• _Study material_
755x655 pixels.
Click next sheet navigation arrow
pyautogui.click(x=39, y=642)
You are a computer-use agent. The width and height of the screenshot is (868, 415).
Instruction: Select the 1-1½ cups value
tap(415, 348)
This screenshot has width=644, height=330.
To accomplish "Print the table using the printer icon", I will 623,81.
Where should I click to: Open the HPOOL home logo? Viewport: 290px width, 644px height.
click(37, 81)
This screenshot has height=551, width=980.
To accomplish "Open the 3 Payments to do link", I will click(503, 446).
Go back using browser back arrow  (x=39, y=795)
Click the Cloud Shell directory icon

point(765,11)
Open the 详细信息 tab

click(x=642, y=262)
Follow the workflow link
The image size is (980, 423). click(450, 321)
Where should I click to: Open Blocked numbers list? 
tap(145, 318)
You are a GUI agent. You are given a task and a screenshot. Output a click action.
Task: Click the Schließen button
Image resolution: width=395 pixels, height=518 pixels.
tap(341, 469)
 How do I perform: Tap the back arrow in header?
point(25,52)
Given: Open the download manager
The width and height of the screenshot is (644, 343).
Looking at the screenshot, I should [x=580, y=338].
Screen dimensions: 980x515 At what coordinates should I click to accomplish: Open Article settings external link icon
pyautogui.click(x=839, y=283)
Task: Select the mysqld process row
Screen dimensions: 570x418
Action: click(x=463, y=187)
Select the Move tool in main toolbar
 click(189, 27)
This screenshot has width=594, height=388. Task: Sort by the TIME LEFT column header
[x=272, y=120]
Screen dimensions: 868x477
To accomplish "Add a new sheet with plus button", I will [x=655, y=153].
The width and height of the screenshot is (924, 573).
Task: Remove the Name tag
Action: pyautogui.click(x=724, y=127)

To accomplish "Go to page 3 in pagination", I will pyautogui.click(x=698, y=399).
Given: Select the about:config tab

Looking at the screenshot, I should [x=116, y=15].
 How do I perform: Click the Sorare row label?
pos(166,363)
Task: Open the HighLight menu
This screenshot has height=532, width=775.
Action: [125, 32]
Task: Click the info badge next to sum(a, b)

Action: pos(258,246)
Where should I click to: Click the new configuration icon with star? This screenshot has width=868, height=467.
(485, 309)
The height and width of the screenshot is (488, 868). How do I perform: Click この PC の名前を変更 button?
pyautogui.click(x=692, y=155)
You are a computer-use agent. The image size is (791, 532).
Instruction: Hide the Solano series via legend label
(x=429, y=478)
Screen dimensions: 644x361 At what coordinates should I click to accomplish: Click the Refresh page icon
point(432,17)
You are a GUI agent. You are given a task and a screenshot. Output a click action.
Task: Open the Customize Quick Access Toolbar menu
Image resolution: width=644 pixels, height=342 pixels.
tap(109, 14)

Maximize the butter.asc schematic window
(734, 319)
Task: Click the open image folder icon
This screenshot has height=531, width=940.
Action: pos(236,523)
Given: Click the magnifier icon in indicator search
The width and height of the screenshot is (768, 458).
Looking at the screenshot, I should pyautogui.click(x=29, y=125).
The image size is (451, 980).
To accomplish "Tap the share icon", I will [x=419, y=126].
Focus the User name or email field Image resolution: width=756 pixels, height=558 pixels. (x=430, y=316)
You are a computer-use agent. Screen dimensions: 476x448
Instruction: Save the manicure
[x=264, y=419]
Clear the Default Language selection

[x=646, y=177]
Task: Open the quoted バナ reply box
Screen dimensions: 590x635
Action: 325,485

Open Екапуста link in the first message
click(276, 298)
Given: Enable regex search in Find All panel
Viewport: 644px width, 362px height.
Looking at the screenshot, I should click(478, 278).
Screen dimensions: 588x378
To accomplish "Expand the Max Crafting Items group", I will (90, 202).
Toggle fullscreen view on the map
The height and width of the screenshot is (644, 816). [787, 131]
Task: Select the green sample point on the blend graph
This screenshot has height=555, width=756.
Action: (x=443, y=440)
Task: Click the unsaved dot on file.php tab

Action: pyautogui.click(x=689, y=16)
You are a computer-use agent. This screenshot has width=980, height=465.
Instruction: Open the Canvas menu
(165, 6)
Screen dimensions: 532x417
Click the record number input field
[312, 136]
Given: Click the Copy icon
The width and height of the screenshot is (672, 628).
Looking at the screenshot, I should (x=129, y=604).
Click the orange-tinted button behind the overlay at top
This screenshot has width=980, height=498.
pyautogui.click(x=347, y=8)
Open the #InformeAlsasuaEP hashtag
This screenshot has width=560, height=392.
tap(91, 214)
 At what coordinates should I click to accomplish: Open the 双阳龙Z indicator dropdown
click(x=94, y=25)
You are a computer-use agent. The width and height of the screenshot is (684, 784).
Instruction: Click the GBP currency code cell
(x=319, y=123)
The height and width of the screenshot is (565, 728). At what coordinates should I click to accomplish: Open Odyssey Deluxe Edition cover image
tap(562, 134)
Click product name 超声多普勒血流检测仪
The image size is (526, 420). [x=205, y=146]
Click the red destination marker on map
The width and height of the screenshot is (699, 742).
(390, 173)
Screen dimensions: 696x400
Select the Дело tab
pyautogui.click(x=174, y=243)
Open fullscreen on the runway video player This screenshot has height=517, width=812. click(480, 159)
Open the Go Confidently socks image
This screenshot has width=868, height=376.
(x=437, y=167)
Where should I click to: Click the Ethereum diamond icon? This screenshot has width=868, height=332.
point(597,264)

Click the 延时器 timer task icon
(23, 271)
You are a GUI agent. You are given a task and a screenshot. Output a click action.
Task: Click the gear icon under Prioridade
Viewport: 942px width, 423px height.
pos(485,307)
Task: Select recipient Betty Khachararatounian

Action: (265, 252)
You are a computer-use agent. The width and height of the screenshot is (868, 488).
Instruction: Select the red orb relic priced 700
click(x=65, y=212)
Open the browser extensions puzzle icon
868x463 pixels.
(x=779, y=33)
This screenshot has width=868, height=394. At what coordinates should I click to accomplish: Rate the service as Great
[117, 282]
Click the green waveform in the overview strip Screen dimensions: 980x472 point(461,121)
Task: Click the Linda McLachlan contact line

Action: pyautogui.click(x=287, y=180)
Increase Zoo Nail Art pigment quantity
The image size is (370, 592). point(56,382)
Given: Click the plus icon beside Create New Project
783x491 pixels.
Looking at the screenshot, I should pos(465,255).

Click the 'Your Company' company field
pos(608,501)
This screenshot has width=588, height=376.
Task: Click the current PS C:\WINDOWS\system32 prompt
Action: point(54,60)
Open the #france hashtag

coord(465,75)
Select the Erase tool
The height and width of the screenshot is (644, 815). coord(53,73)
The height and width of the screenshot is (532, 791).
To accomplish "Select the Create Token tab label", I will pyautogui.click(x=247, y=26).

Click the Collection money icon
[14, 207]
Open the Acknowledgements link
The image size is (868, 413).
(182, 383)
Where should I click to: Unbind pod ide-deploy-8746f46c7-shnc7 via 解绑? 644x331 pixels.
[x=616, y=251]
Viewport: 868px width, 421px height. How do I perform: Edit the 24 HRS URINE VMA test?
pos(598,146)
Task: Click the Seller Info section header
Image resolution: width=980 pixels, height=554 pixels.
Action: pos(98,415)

• _Your assignment_
The material should be transcribed in full, character for character.

• _Exercise answer_
755x655 pixels.
Click next sheet navigation arrow
pyautogui.click(x=39, y=642)
You are a computer-use agent. The width and height of the screenshot is (868, 415).
Instruction: Select the 1-1½ cups value
tap(415, 348)
This screenshot has width=644, height=330.
To accomplish "Print the table using the printer icon", I will 623,81.
Where should I click to: Open the HPOOL home logo? Viewport: 290px width, 644px height.
click(37, 81)
This screenshot has height=551, width=980.
To accomplish "Open the 3 Payments to do link", I will click(503, 446).
Go back using browser back arrow  (x=39, y=795)
Click the Cloud Shell directory icon

point(765,11)
Open the 详细信息 tab

click(x=642, y=262)
Follow the workflow link
The image size is (980, 423). click(450, 321)
Where should I click to: Open Blocked numbers list? 
tap(145, 318)
You are a GUI agent. You are given a task and a screenshot. Output a click action.
Task: Click the Schließen button
Image resolution: width=395 pixels, height=518 pixels.
tap(341, 469)
 How do I perform: Tap the back arrow in header?
point(25,52)
Given: Open the download manager
The width and height of the screenshot is (644, 343).
Looking at the screenshot, I should [x=580, y=338].
Screen dimensions: 980x515 At what coordinates should I click to accomplish: Open Article settings external link icon
pyautogui.click(x=839, y=283)
Task: Select the mysqld process row
Screen dimensions: 570x418
Action: click(x=463, y=187)
Select the Move tool in main toolbar
 click(189, 27)
This screenshot has width=594, height=388. Task: Sort by the TIME LEFT column header
[x=272, y=120]
Screen dimensions: 868x477
To accomplish "Add a new sheet with plus button", I will [x=655, y=153].
The width and height of the screenshot is (924, 573).
Task: Remove the Name tag
Action: pyautogui.click(x=724, y=127)

To accomplish "Go to page 3 in pagination", I will pyautogui.click(x=698, y=399).
Given: Select the about:config tab

Looking at the screenshot, I should [x=116, y=15].
 How do I perform: Click the Sorare row label?
pos(166,363)
Task: Open the HighLight menu
This screenshot has height=532, width=775.
Action: [125, 32]
Task: Click the info badge next to sum(a, b)

Action: pos(258,246)
Where should I click to: Click the new configuration icon with star? This screenshot has width=868, height=467.
(485, 309)
The height and width of the screenshot is (488, 868). How do I perform: Click この PC の名前を変更 button?
pyautogui.click(x=692, y=155)
You are a computer-use agent. The image size is (791, 532).
Instruction: Hide the Solano series via legend label
(x=429, y=478)
Screen dimensions: 644x361 At what coordinates should I click to accomplish: Click the Refresh page icon
point(432,17)
You are a GUI agent. You are given a task and a screenshot. Output a click action.
Task: Open the Customize Quick Access Toolbar menu
Image resolution: width=644 pixels, height=342 pixels.
tap(109, 14)

Maximize the butter.asc schematic window
(734, 319)
Task: Click the open image folder icon
This screenshot has height=531, width=940.
Action: pos(236,523)
Given: Click the magnifier icon in indicator search
The width and height of the screenshot is (768, 458).
Looking at the screenshot, I should pyautogui.click(x=29, y=125).
The image size is (451, 980).
To accomplish "Tap the share icon", I will [x=419, y=126].
Focus the User name or email field Image resolution: width=756 pixels, height=558 pixels. (x=430, y=316)
You are a computer-use agent. Screen dimensions: 476x448
Instruction: Save the manicure
[x=264, y=419]
Clear the Default Language selection

[x=646, y=177]
Task: Open the quoted バナ reply box
Screen dimensions: 590x635
Action: 325,485

Open Екапуста link in the first message
click(276, 298)
Given: Enable regex search in Find All panel
Viewport: 644px width, 362px height.
Looking at the screenshot, I should click(478, 278).
Screen dimensions: 588x378
To accomplish "Expand the Max Crafting Items group", I will (90, 202).
Toggle fullscreen view on the map
The height and width of the screenshot is (644, 816). [787, 131]
Task: Select the green sample point on the blend graph
This screenshot has height=555, width=756.
Action: (x=443, y=440)
Task: Click the unsaved dot on file.php tab

Action: pyautogui.click(x=689, y=16)
You are a computer-use agent. This screenshot has width=980, height=465.
Instruction: Open the Canvas menu
(165, 6)
Screen dimensions: 532x417
Click the record number input field
[312, 136]
Given: Click the Copy icon
The width and height of the screenshot is (672, 628).
Looking at the screenshot, I should (x=129, y=604).
Click the orange-tinted button behind the overlay at top
This screenshot has width=980, height=498.
pyautogui.click(x=347, y=8)
Open the #InformeAlsasuaEP hashtag
This screenshot has width=560, height=392.
tap(91, 214)
 At what coordinates should I click to accomplish: Open the 双阳龙Z indicator dropdown
click(x=94, y=25)
You are a computer-use agent. The width and height of the screenshot is (684, 784).
Instruction: Click the GBP currency code cell
(x=319, y=123)
The height and width of the screenshot is (565, 728). At what coordinates should I click to accomplish: Open Odyssey Deluxe Edition cover image
tap(562, 134)
Click product name 超声多普勒血流检测仪
The image size is (526, 420). [x=205, y=146]
Click the red destination marker on map
The width and height of the screenshot is (699, 742).
(390, 173)
Screen dimensions: 696x400
Select the Дело tab
pyautogui.click(x=174, y=243)
Open fullscreen on the runway video player This screenshot has height=517, width=812. click(480, 159)
Open the Go Confidently socks image
This screenshot has width=868, height=376.
(x=437, y=167)
Where should I click to: Click the Ethereum diamond icon? This screenshot has width=868, height=332.
point(597,264)

Click the 延时器 timer task icon
(23, 271)
You are a GUI agent. You are given a task and a screenshot. Output a click action.
Task: Click the gear icon under Prioridade
Viewport: 942px width, 423px height.
pos(485,307)
Task: Select recipient Betty Khachararatounian

Action: (265, 252)
You are a computer-use agent. The width and height of the screenshot is (868, 488).
Instruction: Select the red orb relic priced 700
click(x=65, y=212)
Open the browser extensions puzzle icon
868x463 pixels.
(x=779, y=33)
This screenshot has width=868, height=394. At what coordinates should I click to accomplish: Rate the service as Great
[117, 282]
Click the green waveform in the overview strip Screen dimensions: 980x472 point(461,121)
Task: Click the Linda McLachlan contact line

Action: pyautogui.click(x=287, y=180)
Increase Zoo Nail Art pigment quantity
The image size is (370, 592). point(56,382)
Given: Click the plus icon beside Create New Project
783x491 pixels.
Looking at the screenshot, I should pos(465,255).

Click the 'Your Company' company field
pos(608,501)
This screenshot has width=588, height=376.
Task: Click the current PS C:\WINDOWS\system32 prompt
Action: point(54,60)
Open the #france hashtag

coord(465,75)
Select the Erase tool
The height and width of the screenshot is (644, 815). coord(53,73)
The height and width of the screenshot is (532, 791).
To accomplish "Select the Create Token tab label", I will pyautogui.click(x=247, y=26).

Click the Collection money icon
[14, 207]
Open the Acknowledgements link
The image size is (868, 413).
(182, 383)
Where should I click to: Unbind pod ide-deploy-8746f46c7-shnc7 via 解绑? 644x331 pixels.
[x=616, y=251]
Viewport: 868px width, 421px height. How do I perform: Edit the 24 HRS URINE VMA test?
pos(598,146)
Task: Click the Seller Info section header
Image resolution: width=980 pixels, height=554 pixels.
Action: pos(98,415)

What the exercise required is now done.